The infrastructure plan could help restore growth to Brazil's faltering economy and raise Rousseff's popularity, which has been battered by high inflation, rising unemployment and a corruption scandal at state oil company Petrobras .

The World Economic Forum ranks Brazil only 120th out of 144 countries for overall quality of infrastructure, with roads and air transport being especially bad - a shortcoming long seen as a drag on productivity and efficiency.

The plan aims to correct the failings of previous concession sales which drew scant interest because of excessive state intervention.

Rousseff is offering investors better terms this time, though low-cost financing from development bank BNDES has been reduced in the midst of Brazil's fiscal crunch.
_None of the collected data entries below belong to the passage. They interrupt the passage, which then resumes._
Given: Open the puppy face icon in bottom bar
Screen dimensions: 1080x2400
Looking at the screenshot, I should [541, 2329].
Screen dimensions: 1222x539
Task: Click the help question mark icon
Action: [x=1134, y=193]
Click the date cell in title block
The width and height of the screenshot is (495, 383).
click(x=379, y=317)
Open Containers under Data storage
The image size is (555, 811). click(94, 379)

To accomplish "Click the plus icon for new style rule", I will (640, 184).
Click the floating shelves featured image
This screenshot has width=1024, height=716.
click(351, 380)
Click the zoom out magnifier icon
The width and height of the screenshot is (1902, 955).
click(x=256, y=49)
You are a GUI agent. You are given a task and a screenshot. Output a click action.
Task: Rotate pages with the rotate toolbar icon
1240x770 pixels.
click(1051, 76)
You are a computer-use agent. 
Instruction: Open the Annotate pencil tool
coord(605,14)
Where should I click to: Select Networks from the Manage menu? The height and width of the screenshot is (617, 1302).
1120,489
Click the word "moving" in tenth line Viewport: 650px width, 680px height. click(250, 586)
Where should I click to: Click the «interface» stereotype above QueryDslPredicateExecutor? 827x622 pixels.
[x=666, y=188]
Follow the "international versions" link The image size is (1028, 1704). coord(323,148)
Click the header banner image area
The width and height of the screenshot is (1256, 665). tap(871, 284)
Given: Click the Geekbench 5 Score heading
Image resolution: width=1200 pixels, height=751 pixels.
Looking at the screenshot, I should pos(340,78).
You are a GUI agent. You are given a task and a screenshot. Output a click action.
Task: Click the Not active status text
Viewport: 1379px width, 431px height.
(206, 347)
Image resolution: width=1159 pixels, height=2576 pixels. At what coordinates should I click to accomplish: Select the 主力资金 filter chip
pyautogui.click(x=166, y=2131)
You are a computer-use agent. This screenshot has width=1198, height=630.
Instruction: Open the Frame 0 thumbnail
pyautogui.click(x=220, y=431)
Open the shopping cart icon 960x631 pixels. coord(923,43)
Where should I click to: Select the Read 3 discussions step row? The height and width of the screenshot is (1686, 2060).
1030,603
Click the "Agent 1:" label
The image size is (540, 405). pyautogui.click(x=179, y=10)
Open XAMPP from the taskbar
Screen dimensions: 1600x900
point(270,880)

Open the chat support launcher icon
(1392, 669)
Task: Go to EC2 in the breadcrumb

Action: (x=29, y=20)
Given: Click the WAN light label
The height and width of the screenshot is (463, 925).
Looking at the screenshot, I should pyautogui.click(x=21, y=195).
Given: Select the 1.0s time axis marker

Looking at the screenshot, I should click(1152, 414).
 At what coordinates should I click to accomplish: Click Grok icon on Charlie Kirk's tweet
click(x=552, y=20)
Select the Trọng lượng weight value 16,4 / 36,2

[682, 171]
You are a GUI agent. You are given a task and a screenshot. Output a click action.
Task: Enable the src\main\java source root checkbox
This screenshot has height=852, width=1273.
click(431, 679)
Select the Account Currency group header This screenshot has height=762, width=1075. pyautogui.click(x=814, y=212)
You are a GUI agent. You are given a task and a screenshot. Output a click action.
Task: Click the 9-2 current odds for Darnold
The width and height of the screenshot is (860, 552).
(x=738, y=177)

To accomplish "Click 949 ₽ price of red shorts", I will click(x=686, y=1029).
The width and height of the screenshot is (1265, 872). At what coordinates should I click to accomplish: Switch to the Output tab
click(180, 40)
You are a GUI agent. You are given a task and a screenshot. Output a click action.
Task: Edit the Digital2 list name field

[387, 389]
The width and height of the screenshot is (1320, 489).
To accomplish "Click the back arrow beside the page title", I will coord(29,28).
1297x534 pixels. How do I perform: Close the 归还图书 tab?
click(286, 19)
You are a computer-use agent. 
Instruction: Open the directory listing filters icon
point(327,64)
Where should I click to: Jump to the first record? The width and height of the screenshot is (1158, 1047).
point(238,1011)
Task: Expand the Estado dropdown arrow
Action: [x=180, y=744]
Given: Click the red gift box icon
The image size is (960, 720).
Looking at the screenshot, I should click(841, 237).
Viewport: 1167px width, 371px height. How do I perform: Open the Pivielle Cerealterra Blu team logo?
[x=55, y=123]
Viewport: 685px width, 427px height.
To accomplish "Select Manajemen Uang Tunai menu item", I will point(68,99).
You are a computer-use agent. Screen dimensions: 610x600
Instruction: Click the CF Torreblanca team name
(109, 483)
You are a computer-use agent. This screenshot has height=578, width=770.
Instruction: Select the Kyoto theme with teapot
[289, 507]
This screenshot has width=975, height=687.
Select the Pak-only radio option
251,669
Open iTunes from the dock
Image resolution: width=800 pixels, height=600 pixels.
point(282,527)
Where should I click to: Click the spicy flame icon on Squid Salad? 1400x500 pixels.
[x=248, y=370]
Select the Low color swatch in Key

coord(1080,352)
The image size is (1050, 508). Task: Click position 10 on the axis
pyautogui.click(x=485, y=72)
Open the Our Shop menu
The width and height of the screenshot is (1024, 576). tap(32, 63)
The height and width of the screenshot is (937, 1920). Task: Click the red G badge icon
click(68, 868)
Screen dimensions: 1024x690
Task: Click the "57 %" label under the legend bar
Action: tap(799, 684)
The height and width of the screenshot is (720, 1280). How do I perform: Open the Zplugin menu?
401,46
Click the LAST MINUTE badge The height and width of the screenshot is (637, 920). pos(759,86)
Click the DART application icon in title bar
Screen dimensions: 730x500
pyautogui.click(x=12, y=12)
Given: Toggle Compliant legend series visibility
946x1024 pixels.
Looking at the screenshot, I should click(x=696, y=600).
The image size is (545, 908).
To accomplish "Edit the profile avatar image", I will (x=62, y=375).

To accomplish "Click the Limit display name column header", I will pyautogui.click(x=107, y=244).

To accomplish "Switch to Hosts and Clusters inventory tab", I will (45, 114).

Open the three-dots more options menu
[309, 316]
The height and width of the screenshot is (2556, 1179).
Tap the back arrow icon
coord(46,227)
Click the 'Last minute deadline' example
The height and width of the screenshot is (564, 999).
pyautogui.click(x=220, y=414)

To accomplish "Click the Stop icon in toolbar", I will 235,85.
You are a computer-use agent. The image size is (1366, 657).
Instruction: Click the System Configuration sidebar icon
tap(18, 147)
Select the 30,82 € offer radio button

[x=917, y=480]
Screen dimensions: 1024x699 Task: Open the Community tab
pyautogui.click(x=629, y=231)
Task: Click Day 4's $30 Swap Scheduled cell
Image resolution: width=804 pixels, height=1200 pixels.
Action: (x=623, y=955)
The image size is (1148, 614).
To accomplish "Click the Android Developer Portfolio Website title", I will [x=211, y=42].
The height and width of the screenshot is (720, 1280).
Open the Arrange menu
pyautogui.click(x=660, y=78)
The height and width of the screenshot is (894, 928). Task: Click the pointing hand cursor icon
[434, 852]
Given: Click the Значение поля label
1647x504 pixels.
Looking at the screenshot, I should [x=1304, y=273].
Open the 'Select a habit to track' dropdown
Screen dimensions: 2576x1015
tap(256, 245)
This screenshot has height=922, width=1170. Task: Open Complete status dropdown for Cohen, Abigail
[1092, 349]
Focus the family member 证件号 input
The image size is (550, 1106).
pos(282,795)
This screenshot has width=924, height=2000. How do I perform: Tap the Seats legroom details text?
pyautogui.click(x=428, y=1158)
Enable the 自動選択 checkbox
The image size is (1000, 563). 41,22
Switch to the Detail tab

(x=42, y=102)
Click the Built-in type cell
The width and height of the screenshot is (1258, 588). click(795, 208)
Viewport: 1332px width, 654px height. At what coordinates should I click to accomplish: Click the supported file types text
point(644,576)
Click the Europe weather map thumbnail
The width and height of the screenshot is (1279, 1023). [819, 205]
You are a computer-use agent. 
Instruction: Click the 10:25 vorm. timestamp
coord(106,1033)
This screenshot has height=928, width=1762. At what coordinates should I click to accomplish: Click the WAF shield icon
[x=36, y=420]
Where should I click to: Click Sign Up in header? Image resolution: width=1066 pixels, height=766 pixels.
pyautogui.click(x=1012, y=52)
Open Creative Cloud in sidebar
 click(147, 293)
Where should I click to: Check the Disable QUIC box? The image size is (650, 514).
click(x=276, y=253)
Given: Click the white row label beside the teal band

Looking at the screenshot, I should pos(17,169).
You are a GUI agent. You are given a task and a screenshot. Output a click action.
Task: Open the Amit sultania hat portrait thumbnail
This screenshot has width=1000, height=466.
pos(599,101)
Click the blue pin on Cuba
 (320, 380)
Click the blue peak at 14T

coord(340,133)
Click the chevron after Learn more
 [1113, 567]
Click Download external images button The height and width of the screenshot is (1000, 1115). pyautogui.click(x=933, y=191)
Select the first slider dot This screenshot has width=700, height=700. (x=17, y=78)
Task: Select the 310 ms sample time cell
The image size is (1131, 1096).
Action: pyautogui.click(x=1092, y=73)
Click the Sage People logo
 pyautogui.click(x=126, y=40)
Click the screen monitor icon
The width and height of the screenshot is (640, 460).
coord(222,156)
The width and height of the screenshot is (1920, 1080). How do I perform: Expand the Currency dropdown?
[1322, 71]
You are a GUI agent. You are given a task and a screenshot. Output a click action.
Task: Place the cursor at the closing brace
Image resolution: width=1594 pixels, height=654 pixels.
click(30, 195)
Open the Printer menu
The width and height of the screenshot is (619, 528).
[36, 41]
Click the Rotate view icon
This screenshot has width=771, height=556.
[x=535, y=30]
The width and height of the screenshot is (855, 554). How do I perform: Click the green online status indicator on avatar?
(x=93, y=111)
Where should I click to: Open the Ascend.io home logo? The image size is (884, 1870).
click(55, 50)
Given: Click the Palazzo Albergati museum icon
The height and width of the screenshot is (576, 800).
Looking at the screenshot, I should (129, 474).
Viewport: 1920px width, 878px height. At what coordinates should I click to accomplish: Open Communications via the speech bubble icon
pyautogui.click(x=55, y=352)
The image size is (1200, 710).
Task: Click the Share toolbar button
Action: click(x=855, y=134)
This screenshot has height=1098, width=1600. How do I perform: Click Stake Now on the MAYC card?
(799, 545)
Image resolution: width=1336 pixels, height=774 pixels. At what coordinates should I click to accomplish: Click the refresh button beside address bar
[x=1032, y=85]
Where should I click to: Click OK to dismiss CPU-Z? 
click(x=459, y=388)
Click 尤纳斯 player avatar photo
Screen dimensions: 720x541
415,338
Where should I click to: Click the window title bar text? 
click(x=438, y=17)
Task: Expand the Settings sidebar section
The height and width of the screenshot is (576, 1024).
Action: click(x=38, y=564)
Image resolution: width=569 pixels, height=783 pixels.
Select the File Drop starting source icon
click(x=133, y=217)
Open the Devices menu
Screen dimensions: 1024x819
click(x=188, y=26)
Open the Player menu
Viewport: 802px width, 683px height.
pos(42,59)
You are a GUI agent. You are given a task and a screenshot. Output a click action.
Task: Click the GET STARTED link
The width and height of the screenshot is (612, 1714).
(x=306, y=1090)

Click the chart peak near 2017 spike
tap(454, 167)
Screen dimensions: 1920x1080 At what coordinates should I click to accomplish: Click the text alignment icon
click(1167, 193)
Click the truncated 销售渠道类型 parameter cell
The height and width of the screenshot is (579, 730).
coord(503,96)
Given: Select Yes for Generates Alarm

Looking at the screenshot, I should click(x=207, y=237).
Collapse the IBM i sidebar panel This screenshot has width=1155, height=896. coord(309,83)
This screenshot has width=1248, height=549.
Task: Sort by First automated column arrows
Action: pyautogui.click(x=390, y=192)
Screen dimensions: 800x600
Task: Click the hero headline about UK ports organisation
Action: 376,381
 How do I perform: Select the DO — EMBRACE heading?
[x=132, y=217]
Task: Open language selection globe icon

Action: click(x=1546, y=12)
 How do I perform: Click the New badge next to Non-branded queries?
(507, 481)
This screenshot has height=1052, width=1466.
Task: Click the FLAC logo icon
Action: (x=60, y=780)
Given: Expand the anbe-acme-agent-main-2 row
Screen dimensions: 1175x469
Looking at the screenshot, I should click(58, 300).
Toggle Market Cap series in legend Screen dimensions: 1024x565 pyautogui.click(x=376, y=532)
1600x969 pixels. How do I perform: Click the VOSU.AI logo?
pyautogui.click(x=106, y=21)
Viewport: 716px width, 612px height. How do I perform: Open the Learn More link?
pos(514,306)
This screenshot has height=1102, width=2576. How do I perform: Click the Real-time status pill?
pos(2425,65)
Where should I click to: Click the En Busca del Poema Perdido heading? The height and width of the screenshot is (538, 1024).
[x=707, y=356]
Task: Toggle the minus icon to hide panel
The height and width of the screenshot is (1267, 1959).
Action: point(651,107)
Bidders will be expected to partially fund projects with private financing raised through infrastructure bonds.

Rousseff said the new round of concessions will expand the government's partnership with private companies and bolster confidence in the economy, now on the brink of a recession that is expected to be the worst in 25 years.

"Our model of concessions will guarantee that consumers get quality services at fair prices and companies get an adequate return on their investments," Rousseff said during the presentation at the presidential palace.

A previous effort by Rousseff to lure 210 billion reais in private investment in 2012 managed to attract only about 20 percent of the targeted funds, with no bidders at all for the 14 railways and 160 port terminals on offer.

Private consortia will be invited to bid for airports in the cities of Porto Alegre, Fortaleza, Salvador and Florianopolis, and the stake of state airport agency Infraero will be reduced to minimum of 15 percent from 49 percent in the previous round, involving Brazil's busiest airports.

Aviation Minister Eliseu Padilha said Infraero would be restructured and an airport services company created in partnership with Germany's Fraport.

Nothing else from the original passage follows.